== PROMPT ==
Give the rows below as a numbered list, skipping blank lines, taking everything from the line containing "The image size is (1287, 634)." down to the line containing "Looking at the screenshot, I should coord(982,249).", both included.

┌──

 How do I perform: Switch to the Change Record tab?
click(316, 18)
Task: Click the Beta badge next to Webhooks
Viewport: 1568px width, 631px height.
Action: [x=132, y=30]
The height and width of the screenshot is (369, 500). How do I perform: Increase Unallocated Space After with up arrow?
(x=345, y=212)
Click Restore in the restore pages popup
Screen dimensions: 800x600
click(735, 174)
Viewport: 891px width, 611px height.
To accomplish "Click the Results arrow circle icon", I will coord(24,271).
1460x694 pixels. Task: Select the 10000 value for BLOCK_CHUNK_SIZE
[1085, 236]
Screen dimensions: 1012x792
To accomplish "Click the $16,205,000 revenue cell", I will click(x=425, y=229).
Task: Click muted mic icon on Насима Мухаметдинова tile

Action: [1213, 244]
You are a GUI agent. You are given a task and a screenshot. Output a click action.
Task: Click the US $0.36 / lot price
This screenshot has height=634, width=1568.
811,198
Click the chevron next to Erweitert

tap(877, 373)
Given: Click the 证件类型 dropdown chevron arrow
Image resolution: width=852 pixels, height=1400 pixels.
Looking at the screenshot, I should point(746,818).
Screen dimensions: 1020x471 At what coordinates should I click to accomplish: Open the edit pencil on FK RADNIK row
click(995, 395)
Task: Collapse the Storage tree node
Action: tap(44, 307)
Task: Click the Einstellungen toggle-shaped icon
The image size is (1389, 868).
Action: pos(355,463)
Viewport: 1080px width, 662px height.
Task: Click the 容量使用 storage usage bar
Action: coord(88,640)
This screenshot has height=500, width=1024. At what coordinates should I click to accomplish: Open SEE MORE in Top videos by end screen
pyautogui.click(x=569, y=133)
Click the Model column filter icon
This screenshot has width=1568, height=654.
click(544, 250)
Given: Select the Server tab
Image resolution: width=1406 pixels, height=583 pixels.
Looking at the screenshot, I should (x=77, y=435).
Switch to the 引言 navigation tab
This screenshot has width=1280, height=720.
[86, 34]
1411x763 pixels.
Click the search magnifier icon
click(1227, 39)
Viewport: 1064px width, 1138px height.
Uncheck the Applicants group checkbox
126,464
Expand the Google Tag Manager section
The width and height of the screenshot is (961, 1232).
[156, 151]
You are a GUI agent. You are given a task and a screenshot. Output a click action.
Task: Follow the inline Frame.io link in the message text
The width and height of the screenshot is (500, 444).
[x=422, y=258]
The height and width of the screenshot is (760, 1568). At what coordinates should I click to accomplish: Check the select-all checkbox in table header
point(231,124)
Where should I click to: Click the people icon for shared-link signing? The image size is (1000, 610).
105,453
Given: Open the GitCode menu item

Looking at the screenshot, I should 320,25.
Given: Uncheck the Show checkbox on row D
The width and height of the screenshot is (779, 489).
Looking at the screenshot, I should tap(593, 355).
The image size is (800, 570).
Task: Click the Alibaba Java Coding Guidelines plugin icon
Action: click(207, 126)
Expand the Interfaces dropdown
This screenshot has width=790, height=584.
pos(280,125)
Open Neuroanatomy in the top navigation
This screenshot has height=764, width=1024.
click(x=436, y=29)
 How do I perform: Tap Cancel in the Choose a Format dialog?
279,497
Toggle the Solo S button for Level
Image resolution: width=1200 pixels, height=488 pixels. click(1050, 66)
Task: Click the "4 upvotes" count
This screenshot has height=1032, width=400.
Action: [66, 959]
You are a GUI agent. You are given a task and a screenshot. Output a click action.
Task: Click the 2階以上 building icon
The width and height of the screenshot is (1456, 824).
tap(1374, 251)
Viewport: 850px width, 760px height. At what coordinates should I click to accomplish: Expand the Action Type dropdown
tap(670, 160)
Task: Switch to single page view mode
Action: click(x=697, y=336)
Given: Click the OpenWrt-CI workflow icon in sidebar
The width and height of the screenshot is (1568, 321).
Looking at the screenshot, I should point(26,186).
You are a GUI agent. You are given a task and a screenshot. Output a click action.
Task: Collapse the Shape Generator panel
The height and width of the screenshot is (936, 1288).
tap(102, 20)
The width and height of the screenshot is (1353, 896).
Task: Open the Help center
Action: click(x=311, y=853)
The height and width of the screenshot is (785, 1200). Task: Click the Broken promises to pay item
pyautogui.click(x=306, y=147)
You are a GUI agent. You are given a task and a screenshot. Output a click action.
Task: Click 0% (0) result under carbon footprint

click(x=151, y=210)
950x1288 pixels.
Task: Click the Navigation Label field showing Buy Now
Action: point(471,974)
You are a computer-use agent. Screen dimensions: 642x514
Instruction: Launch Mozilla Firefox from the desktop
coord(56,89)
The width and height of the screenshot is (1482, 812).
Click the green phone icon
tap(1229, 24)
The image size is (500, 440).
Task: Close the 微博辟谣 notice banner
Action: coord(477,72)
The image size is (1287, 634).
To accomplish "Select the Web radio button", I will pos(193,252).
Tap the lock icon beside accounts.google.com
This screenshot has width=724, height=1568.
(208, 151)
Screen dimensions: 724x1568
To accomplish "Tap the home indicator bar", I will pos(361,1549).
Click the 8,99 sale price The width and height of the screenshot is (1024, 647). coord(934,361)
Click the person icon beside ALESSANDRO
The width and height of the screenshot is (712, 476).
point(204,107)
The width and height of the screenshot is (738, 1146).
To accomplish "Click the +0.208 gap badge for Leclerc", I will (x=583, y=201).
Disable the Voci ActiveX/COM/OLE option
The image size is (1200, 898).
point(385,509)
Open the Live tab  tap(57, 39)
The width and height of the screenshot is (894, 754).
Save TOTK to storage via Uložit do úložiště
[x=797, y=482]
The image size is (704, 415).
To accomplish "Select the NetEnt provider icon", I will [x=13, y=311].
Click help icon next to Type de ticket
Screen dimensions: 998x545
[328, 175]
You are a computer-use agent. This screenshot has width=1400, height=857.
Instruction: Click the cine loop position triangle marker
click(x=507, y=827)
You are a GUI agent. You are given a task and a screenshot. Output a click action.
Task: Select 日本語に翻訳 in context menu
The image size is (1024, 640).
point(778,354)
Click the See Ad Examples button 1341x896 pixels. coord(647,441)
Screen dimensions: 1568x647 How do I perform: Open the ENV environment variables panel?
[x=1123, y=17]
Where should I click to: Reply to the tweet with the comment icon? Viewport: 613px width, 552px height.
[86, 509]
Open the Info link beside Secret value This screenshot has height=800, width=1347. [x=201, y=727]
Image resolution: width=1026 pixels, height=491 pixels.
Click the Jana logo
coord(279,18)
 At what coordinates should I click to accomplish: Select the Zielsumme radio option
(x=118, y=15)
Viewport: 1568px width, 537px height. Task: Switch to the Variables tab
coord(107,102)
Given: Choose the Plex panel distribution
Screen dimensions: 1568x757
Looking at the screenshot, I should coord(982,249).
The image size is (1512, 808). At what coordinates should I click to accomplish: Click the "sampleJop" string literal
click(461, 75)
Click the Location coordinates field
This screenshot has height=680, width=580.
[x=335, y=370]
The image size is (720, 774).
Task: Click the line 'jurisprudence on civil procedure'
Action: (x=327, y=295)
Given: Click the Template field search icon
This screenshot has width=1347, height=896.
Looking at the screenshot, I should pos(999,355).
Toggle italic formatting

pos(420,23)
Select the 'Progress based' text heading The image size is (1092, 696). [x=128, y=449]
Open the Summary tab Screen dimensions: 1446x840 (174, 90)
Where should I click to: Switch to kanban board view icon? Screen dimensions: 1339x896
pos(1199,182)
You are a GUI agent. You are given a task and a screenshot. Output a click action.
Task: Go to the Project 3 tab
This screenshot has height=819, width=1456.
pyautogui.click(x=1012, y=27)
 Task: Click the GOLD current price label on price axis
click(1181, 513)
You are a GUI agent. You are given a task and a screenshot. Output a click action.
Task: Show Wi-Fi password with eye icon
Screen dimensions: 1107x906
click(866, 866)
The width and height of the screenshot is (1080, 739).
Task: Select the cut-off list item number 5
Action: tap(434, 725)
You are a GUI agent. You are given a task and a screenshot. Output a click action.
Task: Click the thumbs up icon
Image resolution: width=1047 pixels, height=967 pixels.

└──

== TASK SOLUTION ==
1. The image size is (1287, 634).
2. To accomplish "Select the Web radio button", I will pos(193,252).
3. Tap the lock icon beside accounts.google.com
4. This screenshot has width=724, height=1568.
5. (208, 151)
6. Screen dimensions: 724x1568
7. To accomplish "Tap the home indicator bar", I will pos(361,1549).
8. Click the 8,99 sale price The width and height of the screenshot is (1024, 647). coord(934,361)
9. Click the person icon beside ALESSANDRO
10. The width and height of the screenshot is (712, 476).
11. point(204,107)
12. The width and height of the screenshot is (738, 1146).
13. To accomplish "Click the +0.208 gap badge for Leclerc", I will (x=583, y=201).
14. Disable the Voci ActiveX/COM/OLE option
15. The image size is (1200, 898).
16. point(385,509)
17. Open the Live tab  tap(57, 39)
18. The width and height of the screenshot is (894, 754).
19. Save TOTK to storage via Uložit do úložiště
20. [x=797, y=482]
21. The image size is (704, 415).
22. To accomplish "Select the NetEnt provider icon", I will [x=13, y=311].
23. Click help icon next to Type de ticket
24. Screen dimensions: 998x545
25. [328, 175]
26. You are a computer-use agent. This screenshot has width=1400, height=857.
27. Instruction: Click the cine loop position triangle marker
28. click(x=507, y=827)
29. You are a GUI agent. You are given a task and a screenshot. Output a click action.
30. Task: Select 日本語に翻訳 in context menu
31. The image size is (1024, 640).
32. point(778,354)
33. Click the See Ad Examples button 1341x896 pixels. coord(647,441)
34. Screen dimensions: 1568x647 How do I perform: Open the ENV environment variables panel?
35. [x=1123, y=17]
36. Where should I click to: Reply to the tweet with the comment icon? Viewport: 613px width, 552px height.
37. [86, 509]
38. Open the Info link beside Secret value This screenshot has height=800, width=1347. [x=201, y=727]
39. Image resolution: width=1026 pixels, height=491 pixels.
40. Click the Jana logo
41. coord(279,18)
42.  At what coordinates should I click to accomplish: Select the Zielsumme radio option
43. (x=118, y=15)
44. Viewport: 1568px width, 537px height. Task: Switch to the Variables tab
45. coord(107,102)
46. Given: Choose the Plex panel distribution
47. Screen dimensions: 1568x757
48. Looking at the screenshot, I should coord(982,249).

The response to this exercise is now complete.